Détecter une telle backdoor mathématique est encore plus difficile. « Aujourd’hui, on n’est pas capable de prouver mathématiquement qu’un algorithme de chiffrement est incassable. Tout ce qu’on peut faire, c’est essayer de le casser », nous explique Jean-Jacques Quisquater, un cryptographe de l’université catholique de Louvain. Par ailleurs, il n’existe pas de techniques permettant de trouver une backdoor. Les travaux publics dans ce domaine sont rares. Les découvertes se font au coup par coup.
Les backdoors mathématiques ont réellement existé
En 2007, par exemple, les chercheurs Dan Shimow et Niels Ferguson ont démontré une faiblesse dans le générateur de nombres aléatoires « Dual EC DRBG », pourtant approuvé par le NIST et implémenté dans certains produits de RSA. En 2013, suite aux révélations d’Edward Snowden, on apprendra qu’il s’agissait bien d’une backdoor de la NSA et que RSA avait reçu un chèque de 10 millions de dollars de la part de l’agence américaine pour l’intégrer.
L’objectif des travaux d’Eric Filiol est de tirer la sonnette d’alarme. « Nous vivons une période de libéralisation au niveau cryptographique, et pourtant, avec AES, nous nous retrouvons quasiment dans une situation hégémonique. On ne peut pas accepter qu’un état tiers nous impose ses algorithmes, surtout lorsque l’on sait que cet état a déjà créé des backdoors par le passé. La Russie, par exemple, a interdit l’utilisation d’AES et préconise GOST, son propre algorithme », poursuit Eric Filiol, qui souhaite l’avènement d’un algorithme de chiffrement européen.
AES, un algorithme supervisé par la NSA
Mais en dépit des doutes que l’on peut avoir sur AES, il n’existe à ce jour pas l’ombre d’une preuve d’une backdoor. Dans l’hypothèse de l’existence d’une porte dérobée, Jean-Jacques Quisquater pense que les auteurs de l’algorithme – deux chercheurs belges qu’il connait bien – sont certainement à mettre hors de cause. « Ils ont réalisé cet algorithme du mieux qu’ils pouvaient. Toutefois, le NIST – qui consulte systématiquement la NSA sur ces sujets – a donné un cadre de travail précis en définissant la taille des blocs, la taille des clés et le nombre d’itérations. C’est donc un algorithme orienté », explique le cryptographe.

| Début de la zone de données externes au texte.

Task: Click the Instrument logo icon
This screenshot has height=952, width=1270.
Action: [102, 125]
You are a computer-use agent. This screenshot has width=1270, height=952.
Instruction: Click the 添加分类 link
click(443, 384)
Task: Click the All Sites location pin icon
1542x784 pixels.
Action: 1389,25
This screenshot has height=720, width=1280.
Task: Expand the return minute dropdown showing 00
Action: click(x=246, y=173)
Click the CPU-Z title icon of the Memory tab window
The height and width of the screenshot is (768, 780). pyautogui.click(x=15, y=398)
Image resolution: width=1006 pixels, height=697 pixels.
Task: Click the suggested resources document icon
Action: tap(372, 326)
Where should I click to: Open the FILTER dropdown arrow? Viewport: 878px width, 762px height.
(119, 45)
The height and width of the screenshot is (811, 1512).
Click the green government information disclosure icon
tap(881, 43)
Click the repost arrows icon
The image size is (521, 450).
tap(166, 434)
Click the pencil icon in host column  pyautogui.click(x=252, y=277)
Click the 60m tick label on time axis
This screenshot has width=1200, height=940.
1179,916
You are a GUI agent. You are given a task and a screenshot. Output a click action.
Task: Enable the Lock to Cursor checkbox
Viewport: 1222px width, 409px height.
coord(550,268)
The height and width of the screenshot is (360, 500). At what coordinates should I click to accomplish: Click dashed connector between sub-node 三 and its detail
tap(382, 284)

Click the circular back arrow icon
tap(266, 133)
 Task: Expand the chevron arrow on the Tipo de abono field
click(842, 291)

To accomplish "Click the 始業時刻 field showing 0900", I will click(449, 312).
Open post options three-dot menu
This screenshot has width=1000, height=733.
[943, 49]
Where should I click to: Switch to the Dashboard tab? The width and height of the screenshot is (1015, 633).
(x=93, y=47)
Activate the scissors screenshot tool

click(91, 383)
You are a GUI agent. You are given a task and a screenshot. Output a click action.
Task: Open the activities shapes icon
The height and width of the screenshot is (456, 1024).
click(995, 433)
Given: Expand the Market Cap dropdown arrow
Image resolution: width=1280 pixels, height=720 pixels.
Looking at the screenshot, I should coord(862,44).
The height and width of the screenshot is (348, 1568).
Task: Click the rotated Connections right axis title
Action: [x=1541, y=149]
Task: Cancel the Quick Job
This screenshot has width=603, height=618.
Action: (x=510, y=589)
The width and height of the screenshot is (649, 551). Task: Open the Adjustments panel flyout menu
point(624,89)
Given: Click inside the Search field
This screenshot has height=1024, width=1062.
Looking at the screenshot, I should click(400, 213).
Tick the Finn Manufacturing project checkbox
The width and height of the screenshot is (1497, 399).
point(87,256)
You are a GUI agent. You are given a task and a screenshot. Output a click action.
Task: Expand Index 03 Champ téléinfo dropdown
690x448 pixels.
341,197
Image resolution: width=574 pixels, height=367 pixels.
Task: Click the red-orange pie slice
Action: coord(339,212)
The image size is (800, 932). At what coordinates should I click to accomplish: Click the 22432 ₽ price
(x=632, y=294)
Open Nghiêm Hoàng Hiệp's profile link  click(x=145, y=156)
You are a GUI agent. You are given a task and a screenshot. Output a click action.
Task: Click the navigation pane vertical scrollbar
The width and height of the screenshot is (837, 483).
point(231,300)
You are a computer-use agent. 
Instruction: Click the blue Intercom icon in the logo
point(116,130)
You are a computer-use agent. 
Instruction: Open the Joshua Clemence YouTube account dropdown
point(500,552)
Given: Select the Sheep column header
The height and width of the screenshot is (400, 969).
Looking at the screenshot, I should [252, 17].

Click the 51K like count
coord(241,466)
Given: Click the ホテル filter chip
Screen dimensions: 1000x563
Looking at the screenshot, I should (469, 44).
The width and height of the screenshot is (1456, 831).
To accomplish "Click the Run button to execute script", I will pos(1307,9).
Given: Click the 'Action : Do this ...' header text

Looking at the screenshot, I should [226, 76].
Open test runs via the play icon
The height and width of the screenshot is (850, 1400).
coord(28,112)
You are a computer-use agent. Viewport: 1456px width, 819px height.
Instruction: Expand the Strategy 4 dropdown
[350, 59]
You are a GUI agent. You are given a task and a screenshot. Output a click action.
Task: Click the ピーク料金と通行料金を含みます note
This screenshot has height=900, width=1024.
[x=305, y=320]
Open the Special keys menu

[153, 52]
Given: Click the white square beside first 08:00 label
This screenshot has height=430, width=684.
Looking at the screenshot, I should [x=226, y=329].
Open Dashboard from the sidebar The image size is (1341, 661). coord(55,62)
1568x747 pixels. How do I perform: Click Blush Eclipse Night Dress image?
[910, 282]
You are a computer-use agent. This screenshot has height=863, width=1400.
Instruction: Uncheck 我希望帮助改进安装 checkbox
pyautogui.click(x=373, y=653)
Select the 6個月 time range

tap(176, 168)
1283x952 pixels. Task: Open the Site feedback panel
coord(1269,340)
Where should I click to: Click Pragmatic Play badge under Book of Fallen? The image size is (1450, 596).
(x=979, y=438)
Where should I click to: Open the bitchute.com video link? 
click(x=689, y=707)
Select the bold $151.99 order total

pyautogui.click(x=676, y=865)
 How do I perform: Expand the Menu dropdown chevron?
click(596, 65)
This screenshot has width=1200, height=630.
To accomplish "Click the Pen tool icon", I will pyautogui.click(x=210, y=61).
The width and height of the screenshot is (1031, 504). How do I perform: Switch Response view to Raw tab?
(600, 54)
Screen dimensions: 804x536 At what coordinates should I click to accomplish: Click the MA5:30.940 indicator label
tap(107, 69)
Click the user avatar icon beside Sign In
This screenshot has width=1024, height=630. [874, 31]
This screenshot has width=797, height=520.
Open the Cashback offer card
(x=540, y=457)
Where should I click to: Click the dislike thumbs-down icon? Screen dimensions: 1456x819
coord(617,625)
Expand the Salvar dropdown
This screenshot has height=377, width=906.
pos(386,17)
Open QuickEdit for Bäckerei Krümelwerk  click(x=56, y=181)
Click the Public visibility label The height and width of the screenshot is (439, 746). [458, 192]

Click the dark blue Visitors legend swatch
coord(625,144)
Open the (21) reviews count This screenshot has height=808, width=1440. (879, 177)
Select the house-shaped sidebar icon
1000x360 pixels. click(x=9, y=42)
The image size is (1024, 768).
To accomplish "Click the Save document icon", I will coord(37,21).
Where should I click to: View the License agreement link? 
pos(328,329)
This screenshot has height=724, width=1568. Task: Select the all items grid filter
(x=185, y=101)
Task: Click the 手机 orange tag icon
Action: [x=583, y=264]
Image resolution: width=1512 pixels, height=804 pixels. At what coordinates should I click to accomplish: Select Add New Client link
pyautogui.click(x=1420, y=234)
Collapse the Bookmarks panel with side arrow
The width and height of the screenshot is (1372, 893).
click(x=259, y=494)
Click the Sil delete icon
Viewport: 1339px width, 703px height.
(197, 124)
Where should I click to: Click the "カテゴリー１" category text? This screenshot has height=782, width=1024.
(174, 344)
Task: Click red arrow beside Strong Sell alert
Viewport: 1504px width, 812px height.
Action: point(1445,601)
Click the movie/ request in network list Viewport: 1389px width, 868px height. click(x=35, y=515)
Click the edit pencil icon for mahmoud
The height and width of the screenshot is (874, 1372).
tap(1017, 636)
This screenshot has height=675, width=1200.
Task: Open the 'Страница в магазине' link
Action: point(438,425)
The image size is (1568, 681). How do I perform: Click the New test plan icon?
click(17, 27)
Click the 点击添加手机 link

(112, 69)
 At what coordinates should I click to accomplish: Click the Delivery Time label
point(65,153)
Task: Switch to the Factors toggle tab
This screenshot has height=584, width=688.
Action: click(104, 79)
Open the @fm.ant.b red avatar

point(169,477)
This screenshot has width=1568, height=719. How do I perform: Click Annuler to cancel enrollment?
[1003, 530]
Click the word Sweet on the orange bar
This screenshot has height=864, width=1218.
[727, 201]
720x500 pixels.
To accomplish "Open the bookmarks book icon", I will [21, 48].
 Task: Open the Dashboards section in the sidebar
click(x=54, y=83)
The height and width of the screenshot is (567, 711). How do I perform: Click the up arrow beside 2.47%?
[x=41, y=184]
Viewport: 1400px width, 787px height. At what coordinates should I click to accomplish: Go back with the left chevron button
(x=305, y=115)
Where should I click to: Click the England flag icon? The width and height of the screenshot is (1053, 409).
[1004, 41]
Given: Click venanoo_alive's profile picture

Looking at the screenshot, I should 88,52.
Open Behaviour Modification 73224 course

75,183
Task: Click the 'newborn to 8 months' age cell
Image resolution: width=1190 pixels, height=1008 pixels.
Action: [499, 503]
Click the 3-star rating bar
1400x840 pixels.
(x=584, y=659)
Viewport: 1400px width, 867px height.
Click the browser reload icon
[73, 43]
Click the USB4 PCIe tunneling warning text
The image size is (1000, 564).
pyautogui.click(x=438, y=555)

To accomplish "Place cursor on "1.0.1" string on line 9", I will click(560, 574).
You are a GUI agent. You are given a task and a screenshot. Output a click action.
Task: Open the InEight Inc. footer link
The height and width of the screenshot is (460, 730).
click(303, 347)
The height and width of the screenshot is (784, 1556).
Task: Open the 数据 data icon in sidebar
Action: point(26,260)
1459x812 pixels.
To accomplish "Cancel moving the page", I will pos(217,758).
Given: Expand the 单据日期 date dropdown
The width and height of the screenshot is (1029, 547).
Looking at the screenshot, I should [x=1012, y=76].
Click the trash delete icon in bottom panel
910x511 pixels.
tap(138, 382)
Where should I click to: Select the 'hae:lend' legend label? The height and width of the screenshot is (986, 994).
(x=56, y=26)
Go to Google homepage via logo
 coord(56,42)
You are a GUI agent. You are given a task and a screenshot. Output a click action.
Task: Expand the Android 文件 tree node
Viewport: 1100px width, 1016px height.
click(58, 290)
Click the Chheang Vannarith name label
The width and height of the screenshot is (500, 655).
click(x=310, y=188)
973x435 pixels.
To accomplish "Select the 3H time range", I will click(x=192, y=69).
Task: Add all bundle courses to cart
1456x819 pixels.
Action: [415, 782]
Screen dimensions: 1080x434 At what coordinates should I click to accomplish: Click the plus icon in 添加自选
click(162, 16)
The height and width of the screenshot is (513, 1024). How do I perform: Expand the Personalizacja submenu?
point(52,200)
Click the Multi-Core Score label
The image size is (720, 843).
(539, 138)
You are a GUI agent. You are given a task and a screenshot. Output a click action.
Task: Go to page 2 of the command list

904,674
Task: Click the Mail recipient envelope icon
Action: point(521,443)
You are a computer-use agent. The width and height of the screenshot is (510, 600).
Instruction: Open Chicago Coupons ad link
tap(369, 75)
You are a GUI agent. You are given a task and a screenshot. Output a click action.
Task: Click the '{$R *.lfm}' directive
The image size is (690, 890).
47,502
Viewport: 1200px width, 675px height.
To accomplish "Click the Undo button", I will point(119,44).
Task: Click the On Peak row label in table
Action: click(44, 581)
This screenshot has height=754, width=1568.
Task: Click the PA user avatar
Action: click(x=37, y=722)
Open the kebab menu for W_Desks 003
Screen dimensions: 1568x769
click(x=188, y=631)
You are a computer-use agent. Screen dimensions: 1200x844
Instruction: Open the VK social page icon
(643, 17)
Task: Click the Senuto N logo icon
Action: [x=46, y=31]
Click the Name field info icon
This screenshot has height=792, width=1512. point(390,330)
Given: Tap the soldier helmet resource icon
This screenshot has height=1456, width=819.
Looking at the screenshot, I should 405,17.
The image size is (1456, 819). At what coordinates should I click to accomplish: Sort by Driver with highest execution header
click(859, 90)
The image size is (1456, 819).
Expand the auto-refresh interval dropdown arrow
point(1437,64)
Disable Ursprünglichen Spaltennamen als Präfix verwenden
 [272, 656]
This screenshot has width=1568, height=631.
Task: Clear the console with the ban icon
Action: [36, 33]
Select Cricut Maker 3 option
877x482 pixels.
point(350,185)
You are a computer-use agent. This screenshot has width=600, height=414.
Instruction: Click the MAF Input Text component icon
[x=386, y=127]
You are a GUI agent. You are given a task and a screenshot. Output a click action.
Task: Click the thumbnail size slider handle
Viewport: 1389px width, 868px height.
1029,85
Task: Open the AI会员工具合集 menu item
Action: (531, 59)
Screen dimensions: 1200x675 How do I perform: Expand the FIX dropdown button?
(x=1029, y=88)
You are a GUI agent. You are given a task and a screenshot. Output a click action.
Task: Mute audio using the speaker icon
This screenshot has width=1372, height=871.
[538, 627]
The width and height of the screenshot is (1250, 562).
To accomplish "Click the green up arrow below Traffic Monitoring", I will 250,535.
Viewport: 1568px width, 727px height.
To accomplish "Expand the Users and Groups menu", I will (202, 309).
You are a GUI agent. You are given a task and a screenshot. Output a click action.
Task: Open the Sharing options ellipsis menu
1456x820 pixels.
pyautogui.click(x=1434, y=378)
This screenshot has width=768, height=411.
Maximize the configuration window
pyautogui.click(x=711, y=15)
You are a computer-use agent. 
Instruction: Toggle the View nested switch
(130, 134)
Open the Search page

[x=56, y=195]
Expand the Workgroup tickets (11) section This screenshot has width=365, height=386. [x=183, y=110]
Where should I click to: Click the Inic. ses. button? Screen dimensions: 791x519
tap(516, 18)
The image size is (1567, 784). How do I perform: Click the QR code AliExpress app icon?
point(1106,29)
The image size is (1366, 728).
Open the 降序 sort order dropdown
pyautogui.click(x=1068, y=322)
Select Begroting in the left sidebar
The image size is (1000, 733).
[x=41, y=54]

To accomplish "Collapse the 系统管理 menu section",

Ce cadre a peut-être été défini de telle manière à permettre l’ouverture d’une porte dérobée sans que personne ne puisse s’en douter. « La NSA fait travailler parmi les meilleurs mathématiciens du monde depuis des décennies. On n’imagine pas les connaissances mathématiques que cet organisme a pu accumuler », souligne Eric Filiol, qui pense également que le travail des auteurs d’AES est irréprochable. « La NSA a fixé le type de technologie pour le concours AES. S’il y a une backdoor, cela veut dire que, en vertu de son avance technologique, elle a choisi un algorithme qui avait une faiblesse non connue de la communauté académique », précise le chercheur français.
En tant que citoyen paranoïaque, il est évidemment difficile d’échapper à AES. Pour protéger des données sensibles, l’une des solutions est d’utiliser un logiciel de chiffrement tel que VeraCrypt qui est l’un des successeurs de TrueCrypt et qui a l’avantage de proposer plusieurs algorithmes différents. On peut même les chaîner, pour encore plus de précaution. Pour sa part, Jean-Jacques Quisquater a un penchant pour 3DES-X, une variante de l’algorithme 3DES.